◆ ASSIGNMENT:
Among the entries below, determine how many lines contain the word "link" and state only that figure.

◆ Stored dataset items:
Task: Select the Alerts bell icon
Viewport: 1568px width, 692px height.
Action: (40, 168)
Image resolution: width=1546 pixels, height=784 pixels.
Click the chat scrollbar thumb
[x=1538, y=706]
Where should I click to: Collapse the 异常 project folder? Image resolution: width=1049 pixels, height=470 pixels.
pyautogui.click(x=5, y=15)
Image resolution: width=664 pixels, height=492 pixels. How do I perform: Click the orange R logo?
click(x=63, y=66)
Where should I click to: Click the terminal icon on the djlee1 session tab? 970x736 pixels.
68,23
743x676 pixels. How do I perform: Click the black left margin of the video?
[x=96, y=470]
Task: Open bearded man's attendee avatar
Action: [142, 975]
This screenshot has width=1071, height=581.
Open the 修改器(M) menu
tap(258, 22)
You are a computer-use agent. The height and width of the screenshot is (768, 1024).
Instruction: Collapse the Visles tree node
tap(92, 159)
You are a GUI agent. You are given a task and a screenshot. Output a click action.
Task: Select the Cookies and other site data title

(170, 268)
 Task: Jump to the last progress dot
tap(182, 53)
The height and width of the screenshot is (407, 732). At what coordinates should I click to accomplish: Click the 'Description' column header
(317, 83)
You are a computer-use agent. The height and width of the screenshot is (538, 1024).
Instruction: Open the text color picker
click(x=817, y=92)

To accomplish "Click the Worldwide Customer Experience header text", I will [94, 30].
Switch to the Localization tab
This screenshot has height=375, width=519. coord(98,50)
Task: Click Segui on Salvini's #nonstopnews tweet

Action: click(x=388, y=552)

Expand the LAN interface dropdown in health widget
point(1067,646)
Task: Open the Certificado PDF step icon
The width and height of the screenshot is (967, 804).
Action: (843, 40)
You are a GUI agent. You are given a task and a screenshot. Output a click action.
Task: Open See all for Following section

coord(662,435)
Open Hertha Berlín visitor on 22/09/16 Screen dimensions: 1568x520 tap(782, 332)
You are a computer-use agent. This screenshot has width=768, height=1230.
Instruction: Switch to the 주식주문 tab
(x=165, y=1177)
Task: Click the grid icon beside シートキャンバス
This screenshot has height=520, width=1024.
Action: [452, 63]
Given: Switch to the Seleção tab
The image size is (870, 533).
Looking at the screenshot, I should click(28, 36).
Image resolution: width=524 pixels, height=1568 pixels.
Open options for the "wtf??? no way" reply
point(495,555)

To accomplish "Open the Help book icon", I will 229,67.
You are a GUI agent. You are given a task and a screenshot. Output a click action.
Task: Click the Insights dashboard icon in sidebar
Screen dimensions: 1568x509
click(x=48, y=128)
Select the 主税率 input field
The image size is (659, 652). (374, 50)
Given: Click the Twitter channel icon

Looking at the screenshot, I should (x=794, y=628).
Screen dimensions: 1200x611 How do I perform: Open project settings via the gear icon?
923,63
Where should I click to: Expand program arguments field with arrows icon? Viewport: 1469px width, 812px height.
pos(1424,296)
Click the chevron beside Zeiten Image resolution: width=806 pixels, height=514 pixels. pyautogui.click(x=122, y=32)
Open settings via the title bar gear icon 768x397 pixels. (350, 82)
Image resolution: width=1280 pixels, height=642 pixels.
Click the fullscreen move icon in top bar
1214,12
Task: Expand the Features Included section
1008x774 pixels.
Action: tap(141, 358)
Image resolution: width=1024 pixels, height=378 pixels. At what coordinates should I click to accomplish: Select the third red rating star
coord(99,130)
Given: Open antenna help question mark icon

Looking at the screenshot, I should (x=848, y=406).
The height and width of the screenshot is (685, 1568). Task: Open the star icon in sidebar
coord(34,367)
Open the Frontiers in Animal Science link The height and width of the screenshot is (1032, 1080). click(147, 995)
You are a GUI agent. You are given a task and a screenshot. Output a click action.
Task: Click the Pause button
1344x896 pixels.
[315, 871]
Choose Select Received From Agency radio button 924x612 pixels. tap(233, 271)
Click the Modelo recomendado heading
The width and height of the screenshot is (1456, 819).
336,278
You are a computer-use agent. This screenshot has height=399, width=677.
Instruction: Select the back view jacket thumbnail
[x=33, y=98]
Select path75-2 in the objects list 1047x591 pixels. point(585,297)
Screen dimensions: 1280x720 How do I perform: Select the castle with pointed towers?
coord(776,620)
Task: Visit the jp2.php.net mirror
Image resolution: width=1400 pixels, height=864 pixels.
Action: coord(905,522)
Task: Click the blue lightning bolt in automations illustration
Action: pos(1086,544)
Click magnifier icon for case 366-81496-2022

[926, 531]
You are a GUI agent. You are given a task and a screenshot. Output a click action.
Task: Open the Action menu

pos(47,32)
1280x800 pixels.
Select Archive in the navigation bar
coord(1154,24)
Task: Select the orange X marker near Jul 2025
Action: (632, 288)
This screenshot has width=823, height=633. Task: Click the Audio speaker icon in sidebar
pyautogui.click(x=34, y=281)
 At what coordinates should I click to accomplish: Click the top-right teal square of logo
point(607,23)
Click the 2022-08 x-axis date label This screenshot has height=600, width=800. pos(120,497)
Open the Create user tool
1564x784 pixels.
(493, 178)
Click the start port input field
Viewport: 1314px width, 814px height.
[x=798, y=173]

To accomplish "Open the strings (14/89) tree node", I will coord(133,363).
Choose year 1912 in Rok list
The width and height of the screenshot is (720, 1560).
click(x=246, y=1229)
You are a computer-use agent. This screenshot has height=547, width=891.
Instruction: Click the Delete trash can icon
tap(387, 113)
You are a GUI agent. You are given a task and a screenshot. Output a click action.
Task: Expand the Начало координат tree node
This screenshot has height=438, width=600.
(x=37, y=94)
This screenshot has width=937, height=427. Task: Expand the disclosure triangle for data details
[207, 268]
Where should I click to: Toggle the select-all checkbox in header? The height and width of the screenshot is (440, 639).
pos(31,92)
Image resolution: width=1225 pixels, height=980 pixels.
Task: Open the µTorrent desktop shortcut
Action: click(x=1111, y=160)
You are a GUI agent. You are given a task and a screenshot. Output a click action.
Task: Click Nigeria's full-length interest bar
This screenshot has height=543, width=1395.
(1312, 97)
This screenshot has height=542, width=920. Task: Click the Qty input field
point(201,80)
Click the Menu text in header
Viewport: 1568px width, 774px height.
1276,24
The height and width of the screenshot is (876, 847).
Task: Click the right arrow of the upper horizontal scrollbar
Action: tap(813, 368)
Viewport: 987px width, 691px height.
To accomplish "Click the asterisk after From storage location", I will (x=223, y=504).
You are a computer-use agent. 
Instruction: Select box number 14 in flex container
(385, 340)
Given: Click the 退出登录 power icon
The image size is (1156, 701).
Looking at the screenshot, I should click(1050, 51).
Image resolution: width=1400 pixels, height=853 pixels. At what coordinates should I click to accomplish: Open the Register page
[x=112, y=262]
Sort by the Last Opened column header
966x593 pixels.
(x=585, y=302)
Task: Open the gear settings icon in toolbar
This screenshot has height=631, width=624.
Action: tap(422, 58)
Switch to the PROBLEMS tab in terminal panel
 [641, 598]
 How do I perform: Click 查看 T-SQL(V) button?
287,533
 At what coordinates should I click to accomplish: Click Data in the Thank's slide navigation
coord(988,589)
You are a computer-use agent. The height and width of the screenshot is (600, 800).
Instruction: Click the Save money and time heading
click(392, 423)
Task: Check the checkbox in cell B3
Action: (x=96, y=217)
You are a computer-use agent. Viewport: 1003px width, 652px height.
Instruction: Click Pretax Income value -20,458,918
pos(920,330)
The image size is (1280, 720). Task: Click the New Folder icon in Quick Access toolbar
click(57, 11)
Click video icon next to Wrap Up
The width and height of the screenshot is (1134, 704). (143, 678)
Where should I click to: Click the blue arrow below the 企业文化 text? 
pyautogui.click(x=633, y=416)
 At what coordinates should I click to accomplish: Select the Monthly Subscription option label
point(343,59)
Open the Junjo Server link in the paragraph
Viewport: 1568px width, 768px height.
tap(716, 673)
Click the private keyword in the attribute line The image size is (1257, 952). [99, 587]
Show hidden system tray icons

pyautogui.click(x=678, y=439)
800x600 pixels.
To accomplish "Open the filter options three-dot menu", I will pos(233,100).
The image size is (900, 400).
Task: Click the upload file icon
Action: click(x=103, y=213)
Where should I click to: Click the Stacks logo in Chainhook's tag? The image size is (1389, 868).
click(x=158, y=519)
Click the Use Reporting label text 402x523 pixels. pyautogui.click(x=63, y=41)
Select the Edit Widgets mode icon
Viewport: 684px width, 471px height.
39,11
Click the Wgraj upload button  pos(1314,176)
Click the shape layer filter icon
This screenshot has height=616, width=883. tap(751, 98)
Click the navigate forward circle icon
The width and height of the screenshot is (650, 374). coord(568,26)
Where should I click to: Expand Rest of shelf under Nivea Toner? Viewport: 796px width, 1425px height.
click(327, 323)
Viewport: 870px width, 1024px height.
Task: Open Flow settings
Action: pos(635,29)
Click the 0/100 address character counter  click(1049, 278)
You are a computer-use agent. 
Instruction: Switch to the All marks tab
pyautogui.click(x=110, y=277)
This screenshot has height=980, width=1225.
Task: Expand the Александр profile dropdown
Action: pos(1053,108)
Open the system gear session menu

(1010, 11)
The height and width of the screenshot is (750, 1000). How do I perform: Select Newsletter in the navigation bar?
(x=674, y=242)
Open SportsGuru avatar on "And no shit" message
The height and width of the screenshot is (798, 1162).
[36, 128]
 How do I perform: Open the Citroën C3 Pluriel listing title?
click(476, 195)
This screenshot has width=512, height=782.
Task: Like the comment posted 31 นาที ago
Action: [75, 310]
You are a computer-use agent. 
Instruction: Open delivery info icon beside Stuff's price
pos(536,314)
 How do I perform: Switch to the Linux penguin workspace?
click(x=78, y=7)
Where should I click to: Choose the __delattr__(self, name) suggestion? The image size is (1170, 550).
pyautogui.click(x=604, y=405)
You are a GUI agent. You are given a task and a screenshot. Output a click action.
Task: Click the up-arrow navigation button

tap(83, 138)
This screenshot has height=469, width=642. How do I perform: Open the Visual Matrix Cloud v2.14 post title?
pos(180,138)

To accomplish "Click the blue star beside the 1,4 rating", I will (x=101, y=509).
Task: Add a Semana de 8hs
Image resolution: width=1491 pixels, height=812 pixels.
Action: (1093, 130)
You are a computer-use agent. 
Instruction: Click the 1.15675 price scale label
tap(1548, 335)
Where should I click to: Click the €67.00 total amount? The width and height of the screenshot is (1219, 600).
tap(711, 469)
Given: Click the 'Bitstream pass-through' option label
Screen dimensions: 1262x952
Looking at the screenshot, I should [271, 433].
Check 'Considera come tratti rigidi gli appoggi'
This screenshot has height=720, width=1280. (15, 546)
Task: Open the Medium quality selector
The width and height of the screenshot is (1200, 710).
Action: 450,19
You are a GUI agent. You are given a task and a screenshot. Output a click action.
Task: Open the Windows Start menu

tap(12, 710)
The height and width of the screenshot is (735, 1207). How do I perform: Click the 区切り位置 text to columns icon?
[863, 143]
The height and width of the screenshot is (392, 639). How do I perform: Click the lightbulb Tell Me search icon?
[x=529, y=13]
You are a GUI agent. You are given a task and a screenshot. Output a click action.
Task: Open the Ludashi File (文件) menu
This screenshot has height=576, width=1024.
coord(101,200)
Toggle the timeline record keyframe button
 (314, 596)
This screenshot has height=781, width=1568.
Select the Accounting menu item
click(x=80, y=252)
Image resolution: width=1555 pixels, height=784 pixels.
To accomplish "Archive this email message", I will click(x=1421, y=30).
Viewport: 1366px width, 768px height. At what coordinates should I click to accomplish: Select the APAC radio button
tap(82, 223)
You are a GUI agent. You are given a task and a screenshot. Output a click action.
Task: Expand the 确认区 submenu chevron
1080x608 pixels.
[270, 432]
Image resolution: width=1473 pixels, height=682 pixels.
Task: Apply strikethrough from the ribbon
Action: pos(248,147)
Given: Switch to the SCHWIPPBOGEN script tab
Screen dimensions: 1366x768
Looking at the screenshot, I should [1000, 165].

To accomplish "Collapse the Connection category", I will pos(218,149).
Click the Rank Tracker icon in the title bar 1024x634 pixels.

◆ ANSWER FOR THE TASK:
2